Tasks to complete:
1 - Using the match report on Leicester City's 4-2 win over Manchester United, answer these:
(a) What run in the league did the result end for Manchester United?
(b) In which minute did Mason Greenwood put Manchester United ahead?
(c) Who took the ball from Harry Maguire in the 31st minute?
2 - Pick up the match report on Leicester City's 4-2 win over Manchester United after its final sentence and carry it on.

---------- Document text ----------

Leicester City storm back to sink Manchester United 4-2

Leicester City fired on all cylinders late on to beat Manchester United 4-2 at home in the English Premier League (EPL) on Saturday.

The win ended a four-match winless run for them and piled more pressure on visiting manager Ole Gunnar Solskjaer.

The result also ended Manchester United’s record 29-game unbeaten away run in the league as they collapsed in a frantic five-minute spell in the closing stages.

They had taken an early lead and then pulled themselves back to 2-2.

With Cristiano Ronaldo putting in a subdued performance upfront for Manchester United, it was shambolic defending that stretched their own winless run to three games.

In those games, they have taken only one point from a possible nine.

Vardy was delighted after the game as Leicester City bounced back from their barren spell.

“It was massively important,” Vardy told reporters. “The most important thing was the performance because we had let our standards slip. We had the international break to reflect on things.”

Visiting midfielder Paul Pogba conceded Manchester United were well below par and pointed out the team lacked energy and confidence.

“We deserved to lose,” he said. “To be honest, we have been having these kind of games for a long time. We have not found the problem, conceding easy goals, stupid goals.

“We need to be more mature, play with more experience and arrogance in a good way. We need to find something, we need to change.”

Manchester United had made a perfect start as Mason Greenwood fired them into a 19th-minute lead.

That was when he unleashed a thunderbolt from 20 metres, which flew into the far corner as it shaved the inside of the post.

But the visitors were punished for sloppy passing in the danger zone in the 31st minute as Kelechi Iheanacho robbed Harry Maguire of the ball.

---------- Data for review ----------

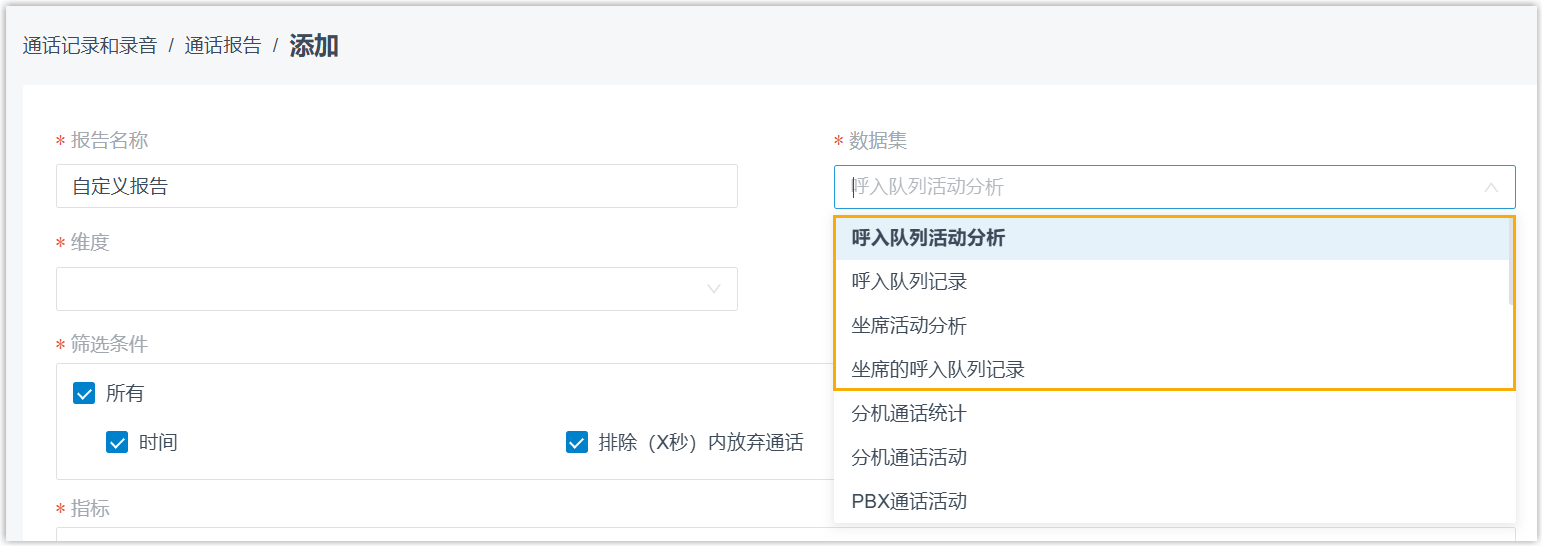Navigate to 通话报告 breadcrumb link
This screenshot has width=1543, height=547.
pyautogui.click(x=223, y=46)
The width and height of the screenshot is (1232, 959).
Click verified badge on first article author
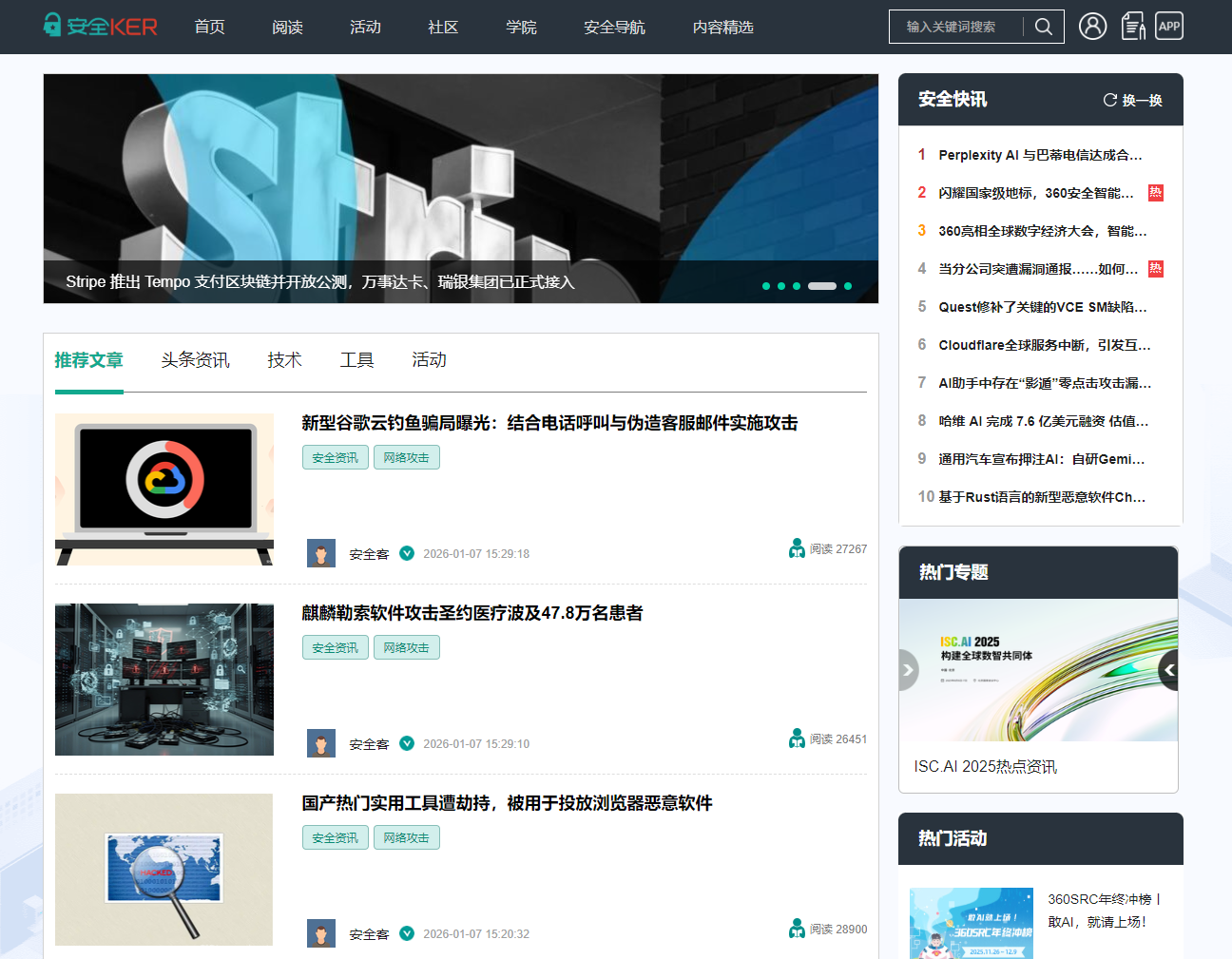point(407,553)
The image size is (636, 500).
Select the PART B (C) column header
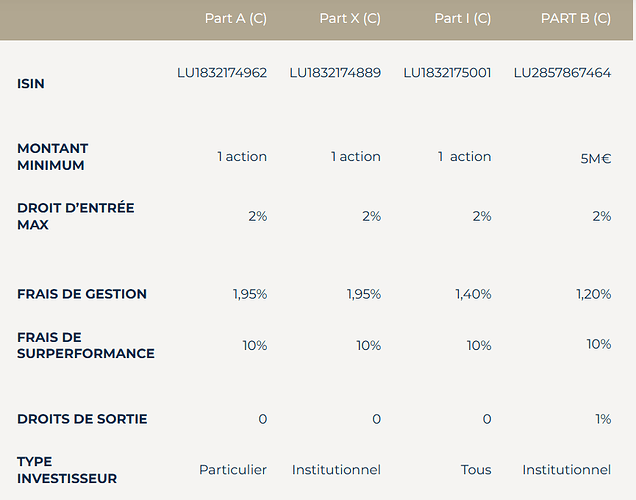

----------

Numbered responses:
1 -
(a) Their record 29-game unbeaten away run.
(b) The 19th minute.
(c) Kelechi Iheanacho.

2 -
The Nigerian international squared it for Youri Tielemans to hit the top corner with a looping shot over goalkeeper David De Gea.

A tame second half came to life with De Gea tipping a sublime Tielemans ball onto the woodwork.

This was before Ronaldo, who spurned a first-half chance with Manchester United ahead, saw home goalkeeper Kasper Schmeichel palm over his shot from inside the area.

It was rip-roaring action from there on as Caglar Soyuncu turned the tide with a close-range effort in the 78th minute.

Marcus Rashford, returning after shoulder surgery in August, then levelled for Manchester United in the 82nd minute.

Less than 60 seconds later, however, substitute Ayoze Perez chipped the ball into Vardy’s path and the striker gave De Gea no chance.

It was with a superb volley with the outside of his foot, delighting the home fans in the King Power stadium.

Substitute Patson Daka put the icing on the cake for Leicester City in stoppage time.

This was as more poor defending gave the Zambian striker time and space to tap the ball in from point-blank range at the far post.

Manchester United slipped to fifth in the standings on 14 points from eight games, four behind leaders Liverpool who thrashed Watford 5-0 away in the lunch-time kick-off.